Yapılacak iş> Aşağıdaki imanın zerresi konulu metinde "Zerre iman yeter" sözleriyle başlayıp "başını kaldıracaktır. (Beyheki)" sözlerine kadar süren bölümü, bu son sözler de dahil olmak üzere, hiçbir değişiklik yapmadan yeniden yazın.

Alıntılanan metin>
○ ○ ○

İmanın zerresi cennete yeter…
Evet…yeter işte hadis-i şerif :
“Lâ ilahe illallah Muhammedün Resulullah diyerek, kalbinde zerre kadar imanı olan kişi ateşten çıkar.” (Buhari, Müslim, Tirmizi)
İman nedir mi?.. İman edilecek her şeye imandır…bu tevbesiz mümkün değil… Kelime-i şehadetimize tevbe ekleyelim…
İman nedir mi.Müşrikle her konuda farklı olmandır. Bu da ancak tevbe ile mümkün…
İmanın zerresi cennete yeter…
Zerre iman ne demek…
Amentü’deki altı esasa inanan, Peygamber efendimiz ne bildirdiyse hepsine inandım, beğendim, hepsini kabul ettim diyen kimse, zerre imana kavuşmuş demektir.
Zerre iman yeter ama yapamadığımız ibadetler için de tevbeye sarılalım… Zerre imanımız Kur’anın tümünü tasdik olsun… Esma öğretilerinin tümünü tasdik olsun…evet tevbeye sarılalım…
İmanın zerresi imanın çekirdeğidir…çekirdek koca bir ağacı taşır içinde…evet…İman nedir mi?.. Allaha hasret duymaktır… Gayrıya Allaha hadim olduğu ölçüde sevgi duymaktır… İmanın zeresi varsa sende sen de cennetliksin… Peygamber efendimiz, Şunları yeminle söylüyor:
1- Facir olan (çeşitli günahlar işleyen), maişetini kazanmaktan da ahmak olan mümin Cennete girecektir.
2- Günahları sebebiyle Cehennem ateşi yakmış olan da Cennete girecektir.
3- Kıyamette Allahü teâlâ hiç kimsenin hatırına hayaline gelmeyecek şekilde müminleri affedecektir.
4- Allahü teâlâ, öyle çok mağfiret edecek ki, İblis bile acaba ben de affolacak mıyım diye başını kaldıracaktır. (Beyheki)
İmanın zerresi iman çekirdeği cennete yeter…evet…İman nedir mi? Rahmana hadimliktir… Yoksula hadim ol. Zulme uğrayanlara sahip çık…zamanımızda kadınlar çocuklar babaları tarafından terk ediliyor onları sahiplenelim… Emerimizdeki işcileri üzmeyelim anne-babamızı öksüz bırakmayalım… Evet Şeytanın gücü de…cehennemin gücü de sınırlıdır… Cehennemi ve şeytanı durdurur bu hallerimiz… İşte hadis… “Şunlar kimde bulunursa Allahü teâlâ, onun vücudunu Cehenneme haram eder, onu şeytandan ve nefsinden korur. Nefsi [günah olan] bir şeye heves ettiği halde nefsine hakim olup, onu yapmayan ve nefsi, [hayırlı bir şeyi, bir ibadeti] yapmak istemediği halde onu yapan, nefsinin şehvet ve gazabına hakim olur. Şunlar da kimde bulunursa, Allahü teâlâ onu rahmetine gark ederek Cennetine koyar: Bir yoksulu barındırmak, zavallı birine acımak, hizmetçiye iyi muamele etmek, ana ve babasına infak etmek.” (Deylemi)

○ ○ ○

Sağlanan kayıtlar>

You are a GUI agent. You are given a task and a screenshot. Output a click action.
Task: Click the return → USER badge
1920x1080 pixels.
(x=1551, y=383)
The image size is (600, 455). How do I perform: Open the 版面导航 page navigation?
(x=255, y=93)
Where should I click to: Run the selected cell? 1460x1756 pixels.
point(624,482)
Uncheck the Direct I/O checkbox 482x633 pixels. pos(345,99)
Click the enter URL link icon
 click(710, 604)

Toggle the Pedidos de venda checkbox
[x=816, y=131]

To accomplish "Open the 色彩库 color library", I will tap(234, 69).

○ ○ ○

Yazılı çözüm>
Zerre iman yeter ama yapamadığımız ibadetler için de tevbeye sarılalım… Zerre imanımız Kur’anın tümünü tasdik olsun… Esma öğretilerinin tümünü tasdik olsun…evet tevbeye sarılalım…
İmanın zerresi imanın çekirdeğidir…çekirdek koca bir ağacı taşır içinde…evet…İman nedir mi?.. Allaha hasret duymaktır… Gayrıya Allaha hadim olduğu ölçüde sevgi duymaktır… İmanın zeresi varsa sende sen de cennetliksin… Peygamber efendimiz, Şunları yeminle söylüyor:
1- Facir olan (çeşitli günahlar işleyen), maişetini kazanmaktan da ahmak olan mümin Cennete girecektir.
2- Günahları sebebiyle Cehennem ateşi yakmış olan da Cennete girecektir.
3- Kıyamette Allahü teâlâ hiç kimsenin hatırına hayaline gelmeyecek şekilde müminleri affedecektir.
4- Allahü teâlâ, öyle çok mağfiret edecek ki, İblis bile acaba ben de affolacak mıyım diye başını kaldıracaktır. (Beyheki)